Express-Stempel

  • Den folgenden Brief erwarb ich von einer Rücklosliste. Vielleicht fand er keinen Interessenten, weil es ein eigenartiger Brief ist.

    Aufgegeben wurde die portofreie Kab(inetts) S(ache) am 14.1.1867 bei dem Berliner Cabinets-Postamt und adressiert an den Oberst-Lieutnant v. Fehrentheil u. Gruppenberg à la vente (?) des 2. Pommerschen Grenadier-Regiments (Colberg) No. 9 und beauftragt mit der Führung desselben Stargard i./Pommern


    Rückseitig gesiegelt mit dem preußischen Staatswappen trägt der Brief den mir bisher unbekannten Stempel Durch Expressen zu bestellende Allerhöchste Ordre

    Weitere postalische Merkmale trägt die durch das ungebrochene Siegel noch immer verschlossene leere Briefhülle nicht. Zum einen frage ich mich, ob dieser Express-Stempel tatsächlich postalisch ist. Es wäre der erste mir bekannte preußische Stempel diesen Typs, in der Literatur habe ich nichts gefunden. Zum anderen irritiert etwas das Fehlen jeglichen weiteren postalischen Vermerks/Stempels. Zumindest einen Ankunftsstempel von Stargard hätte ich erwartet.

    Eine andere Merkwürdigkeit ist der verschlossene Umschlag. Wusste der Empfänger nur durch die Briefhülle, welche Ordre ihm galt? Bei dem Adressaten handelt es sich um Georg von Fehrentheil und Gruppenberg, dem laut Wikipedia ab dem 5. März 1867 die Führung dieses Regiments übertragen wurde. Dieses Datum wäre mit diesem Brief zu korrigieren, wenn der letzte Teil der Adresse beauftragt mit der Führung desselben die allerhöchste Ordre ist.


    Kann jemand die Formulierung à la vente in der Adresse korrigieren bzw. erläutern?



    Gruß

    Michael

    Mitglied im DASV - Internationale Vereinigung für Postgeschichte

  • Lieber Michael,

    ein interessantes Stück. Diesen Stempel habe ich auch noch nicht gesehen. Aus dem Bauch heraus würde ich ihn als nicht postalisch vermuten, aber wie gesagt, nur eine Vermutung.

    a la Vente Ist auch merkwürdig. Das heißt ja wohl zu verkaufen.

    Zeig doch mal die Rückseite.

    Hattest du nicht schon vor kurzem einen ungeöffneten Brief gezeigt?

    viele Grüße
    Erwin W.
    preussen_fan

  • Lieber Erwin,


    ungeöffnete Briefe landen automatisch bei mir ... ^^


    Auch wenn dieser Stempel ungewöhnlich ist, neige ich schon dazu, ihn dem Cabinets-Postamt zuzuordnen.
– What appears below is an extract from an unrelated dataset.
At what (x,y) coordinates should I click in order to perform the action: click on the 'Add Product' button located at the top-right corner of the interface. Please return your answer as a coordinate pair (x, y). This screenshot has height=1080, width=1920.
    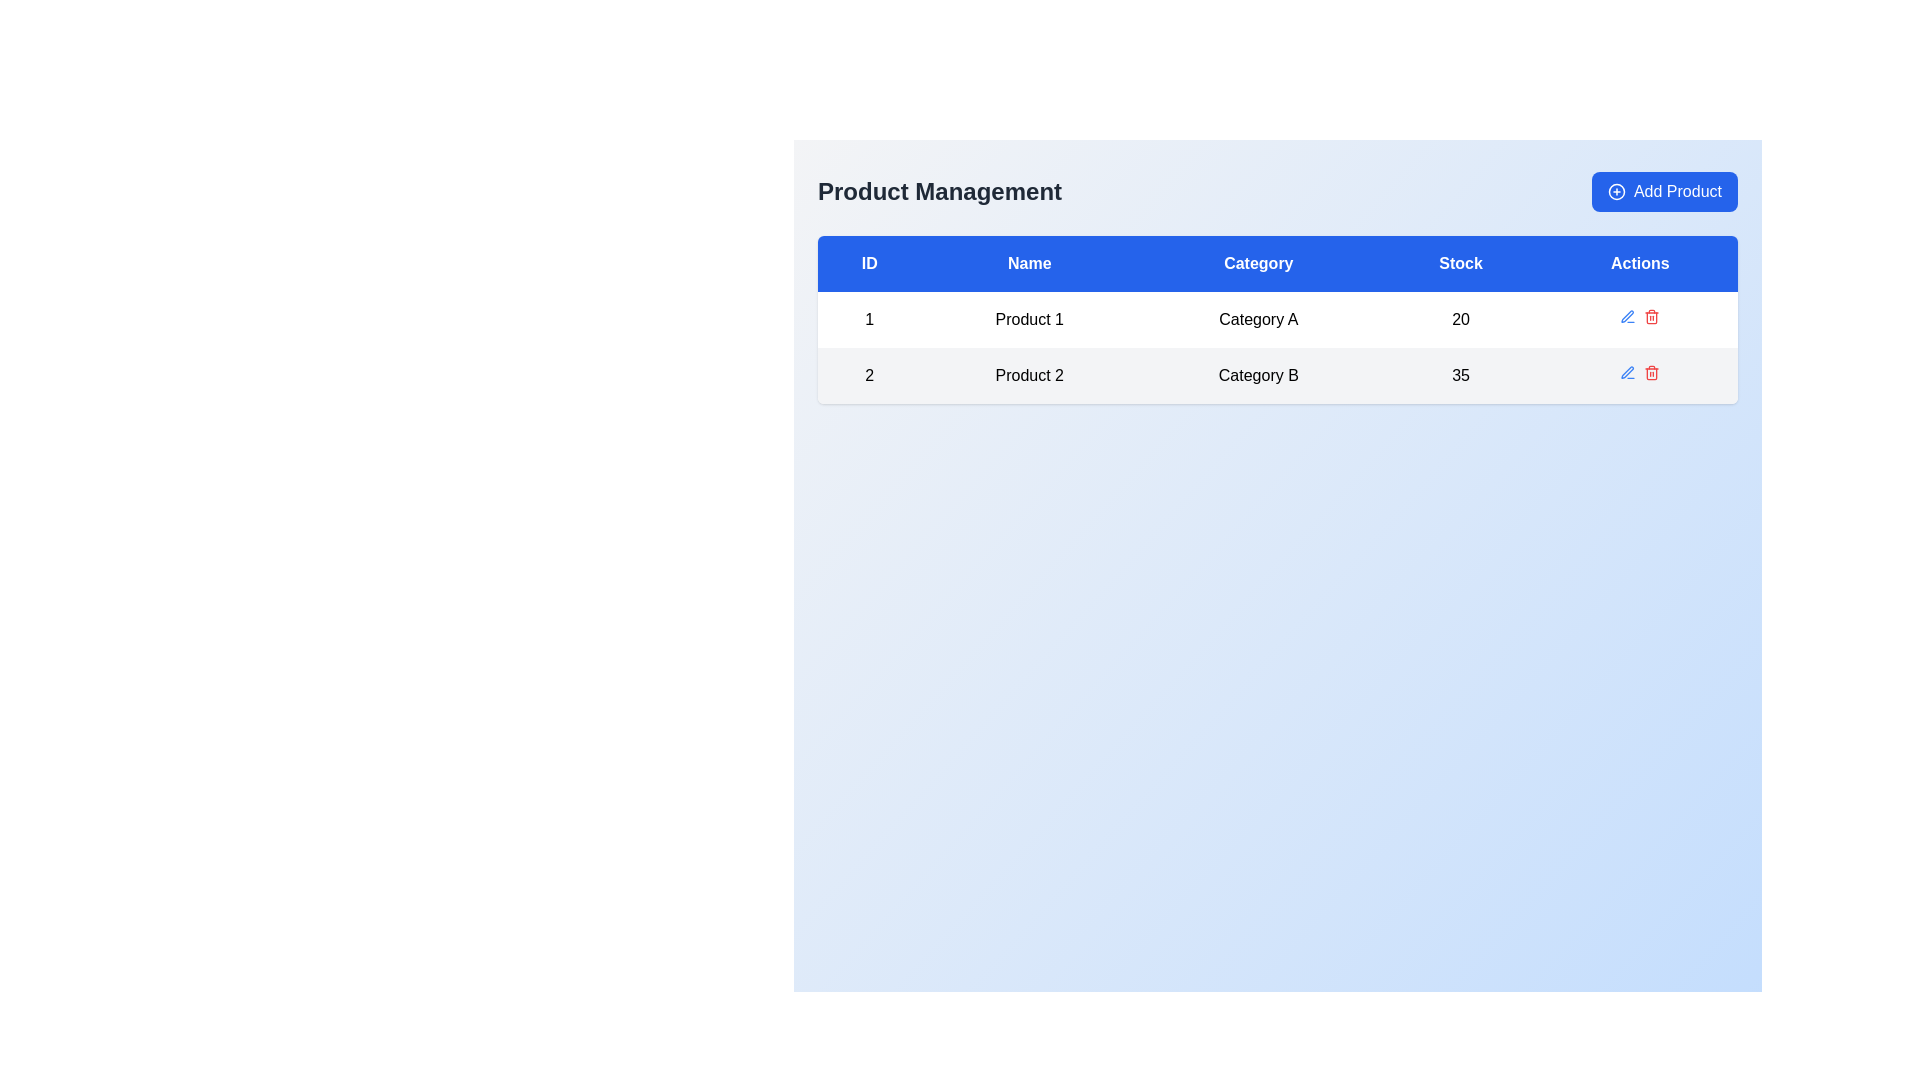
    Looking at the image, I should click on (1665, 192).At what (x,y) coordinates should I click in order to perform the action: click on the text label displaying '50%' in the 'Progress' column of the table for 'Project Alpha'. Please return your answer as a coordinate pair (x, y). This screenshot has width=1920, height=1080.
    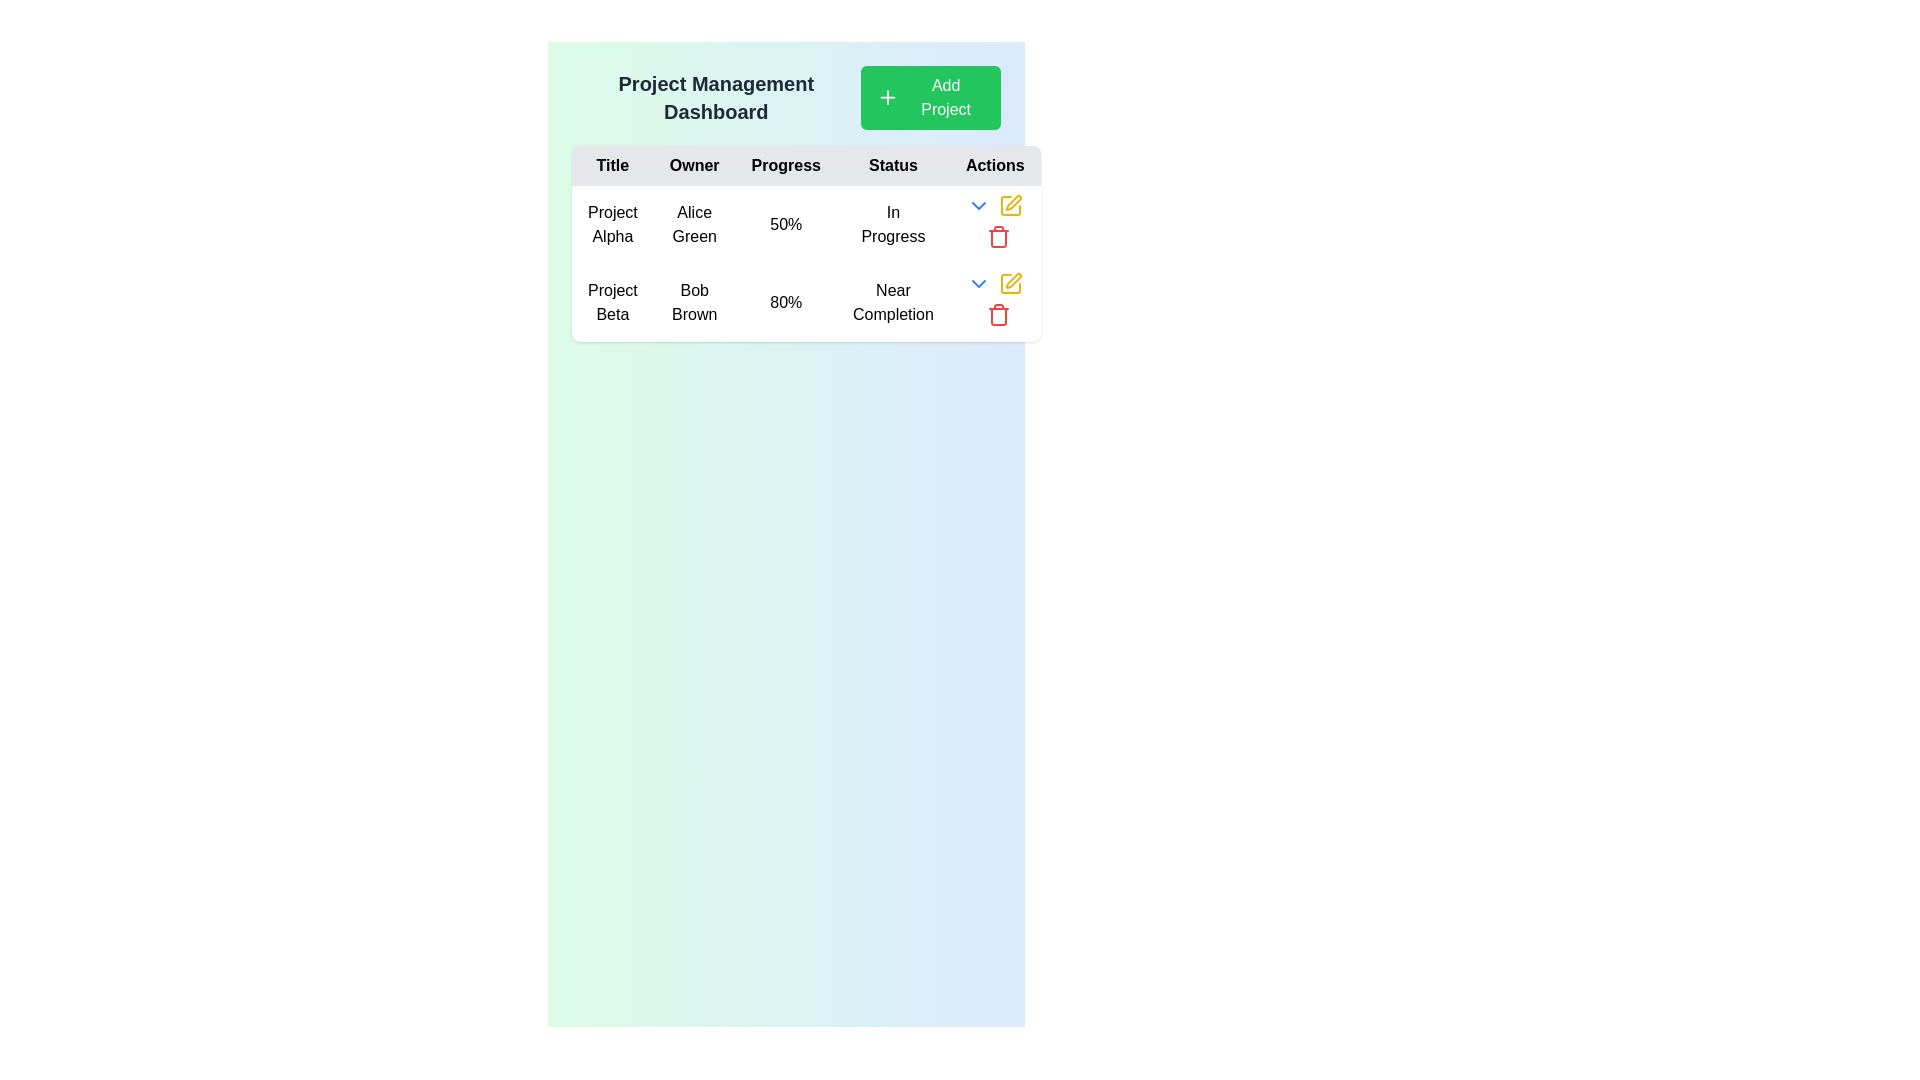
    Looking at the image, I should click on (785, 224).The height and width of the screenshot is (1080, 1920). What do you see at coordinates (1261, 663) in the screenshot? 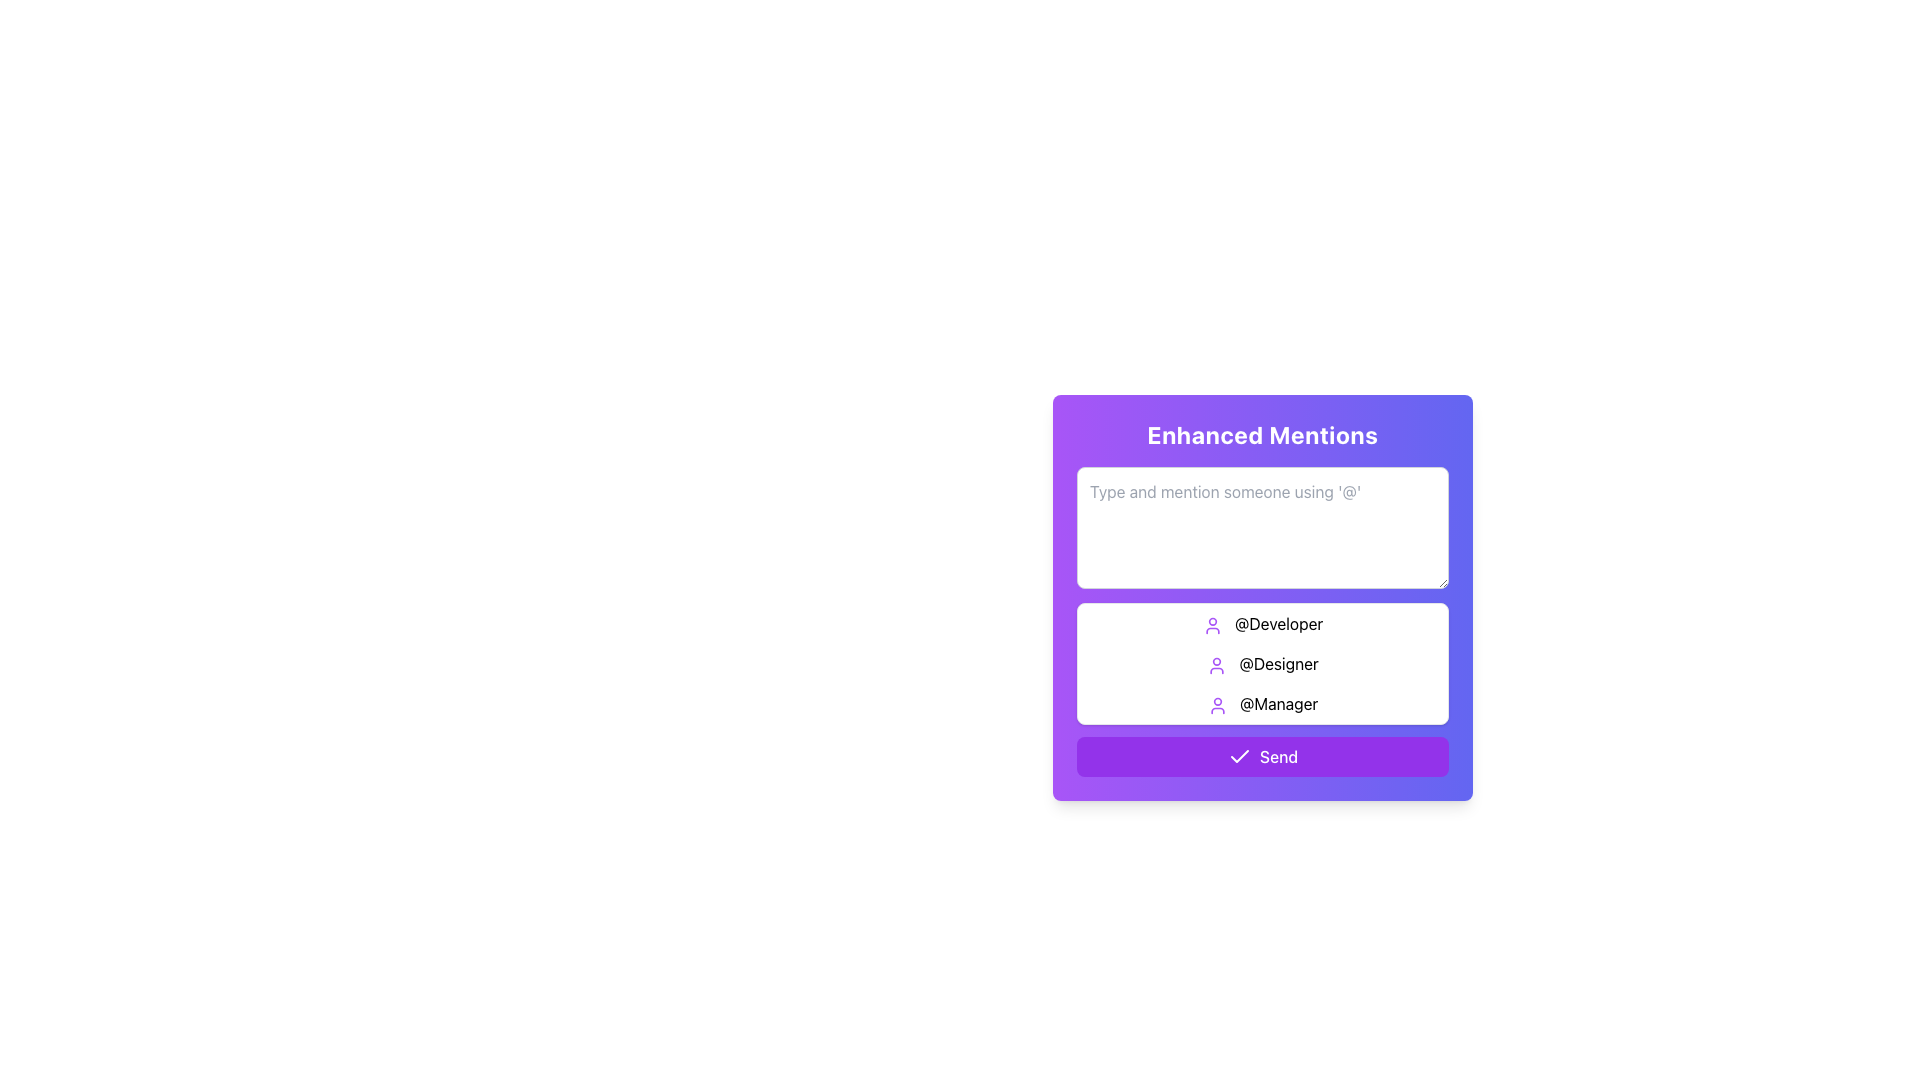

Er macht nur auf postalisch beförderten Briefen Sinn und die Stempelfarbe entspricht der des Aufgabestempels.


    Gruß

    Michael

    Mitglied im DASV - Internationale Vereinigung für Postgeschichte

  • LIeber Ralph,


    danke für deine Einschätzung und die gut passende Transkription. :)


    Lieber Erwin,


    danke fürs Suchen und Finden! :)

    Damit handelt es sich um einen postalischen Stempel, der mir zumindest für die preußische Zeit bisher unbekannt war. Vielleicht ist das mal eine halbe Seite in den Preußen-Studien wert.


    Gruß

    Michael

    Mitglied im DASV - Internationale Vereinigung für Postgeschichte

  • Lieber Michael,

    da hat mich mein Bauchgefühl im Stich gelassen. Gratuliere zu dem Stempel. Blöde nur, der fehlt mir jetzt auch in meiner Stempelsammlung.:)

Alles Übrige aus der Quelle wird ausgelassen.